* begin DOCUMENT EXTRACT *

Man at Work

Observations on the road to five months at Etsy.

I started my new job as a software engineer at Etsy on October 1, so as of the writing of this post it’s been about five months. I haven’t written about career-related things since Hacker School, so for posterity’s sake let’s recap the road to here.

Interviewing

Being unemployed for 5-6 months while financially independent was generally fine with the proper foresight and planning, but towards the latter part of Hacker School I was really thinking about jobs. Paying for COBRA was also getting very old, very fast. Consequently I took a lot of interviews in a very short time period.

* end DOCUMENT EXTRACT *

SHORT EXERCISE – According to the Etsy post, on what date did the writer start the new job as a software engineer? The rows that follow have nothing to do with the Etsy post.

* begin EXTRACTED ENTRIES *

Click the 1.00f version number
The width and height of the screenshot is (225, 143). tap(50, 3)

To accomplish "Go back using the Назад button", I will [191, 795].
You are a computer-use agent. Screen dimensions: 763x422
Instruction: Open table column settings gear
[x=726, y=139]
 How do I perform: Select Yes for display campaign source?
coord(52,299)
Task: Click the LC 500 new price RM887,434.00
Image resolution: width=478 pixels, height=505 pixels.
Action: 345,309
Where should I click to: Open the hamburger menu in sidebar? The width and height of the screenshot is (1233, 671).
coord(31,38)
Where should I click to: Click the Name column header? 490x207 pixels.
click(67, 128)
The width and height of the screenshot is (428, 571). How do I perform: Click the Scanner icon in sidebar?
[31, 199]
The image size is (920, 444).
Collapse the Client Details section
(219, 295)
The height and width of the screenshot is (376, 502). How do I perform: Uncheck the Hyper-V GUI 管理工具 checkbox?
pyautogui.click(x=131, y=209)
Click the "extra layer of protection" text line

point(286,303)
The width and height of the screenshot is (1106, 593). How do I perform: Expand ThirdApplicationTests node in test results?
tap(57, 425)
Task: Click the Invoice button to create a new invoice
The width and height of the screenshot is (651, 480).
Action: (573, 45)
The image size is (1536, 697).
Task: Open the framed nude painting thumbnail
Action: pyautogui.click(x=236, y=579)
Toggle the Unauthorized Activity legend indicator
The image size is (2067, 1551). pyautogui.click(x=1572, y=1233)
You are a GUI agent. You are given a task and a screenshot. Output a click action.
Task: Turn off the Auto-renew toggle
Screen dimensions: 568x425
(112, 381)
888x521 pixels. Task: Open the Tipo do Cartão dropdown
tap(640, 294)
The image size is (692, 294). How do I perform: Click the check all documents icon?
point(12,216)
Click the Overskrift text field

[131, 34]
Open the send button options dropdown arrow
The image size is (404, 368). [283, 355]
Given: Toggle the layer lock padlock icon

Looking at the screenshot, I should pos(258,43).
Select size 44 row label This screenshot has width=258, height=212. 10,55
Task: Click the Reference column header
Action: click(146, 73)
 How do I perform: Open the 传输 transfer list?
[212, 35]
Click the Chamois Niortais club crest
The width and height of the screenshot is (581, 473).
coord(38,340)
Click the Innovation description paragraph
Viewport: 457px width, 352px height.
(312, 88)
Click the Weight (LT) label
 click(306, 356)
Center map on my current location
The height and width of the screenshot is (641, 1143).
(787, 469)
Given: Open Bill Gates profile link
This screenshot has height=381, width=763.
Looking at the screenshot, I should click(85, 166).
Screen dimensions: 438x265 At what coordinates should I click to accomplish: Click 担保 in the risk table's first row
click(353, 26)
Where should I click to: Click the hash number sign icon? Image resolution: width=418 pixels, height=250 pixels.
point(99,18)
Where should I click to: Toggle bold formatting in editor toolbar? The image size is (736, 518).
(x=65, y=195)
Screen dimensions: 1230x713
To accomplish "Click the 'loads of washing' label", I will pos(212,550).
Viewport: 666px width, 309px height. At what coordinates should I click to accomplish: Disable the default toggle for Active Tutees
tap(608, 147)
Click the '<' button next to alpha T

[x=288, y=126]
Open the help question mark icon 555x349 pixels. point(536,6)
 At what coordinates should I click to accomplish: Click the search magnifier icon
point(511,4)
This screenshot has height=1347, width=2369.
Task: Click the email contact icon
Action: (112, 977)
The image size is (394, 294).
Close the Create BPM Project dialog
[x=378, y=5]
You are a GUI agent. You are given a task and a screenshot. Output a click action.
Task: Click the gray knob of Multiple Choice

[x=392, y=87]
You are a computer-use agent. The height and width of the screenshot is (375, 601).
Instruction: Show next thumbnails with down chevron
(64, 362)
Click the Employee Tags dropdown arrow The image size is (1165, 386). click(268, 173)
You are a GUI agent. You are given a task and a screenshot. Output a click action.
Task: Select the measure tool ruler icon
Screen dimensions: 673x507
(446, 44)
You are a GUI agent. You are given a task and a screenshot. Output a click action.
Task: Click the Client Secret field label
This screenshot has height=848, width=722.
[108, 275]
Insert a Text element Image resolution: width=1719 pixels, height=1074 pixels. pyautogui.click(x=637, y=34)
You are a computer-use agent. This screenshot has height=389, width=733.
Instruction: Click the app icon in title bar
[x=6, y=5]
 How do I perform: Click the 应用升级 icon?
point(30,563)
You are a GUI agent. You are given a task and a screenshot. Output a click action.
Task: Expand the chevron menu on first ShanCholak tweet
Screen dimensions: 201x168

* end EXTRACTED ENTRIES *

TASK OUTPUT – October 1.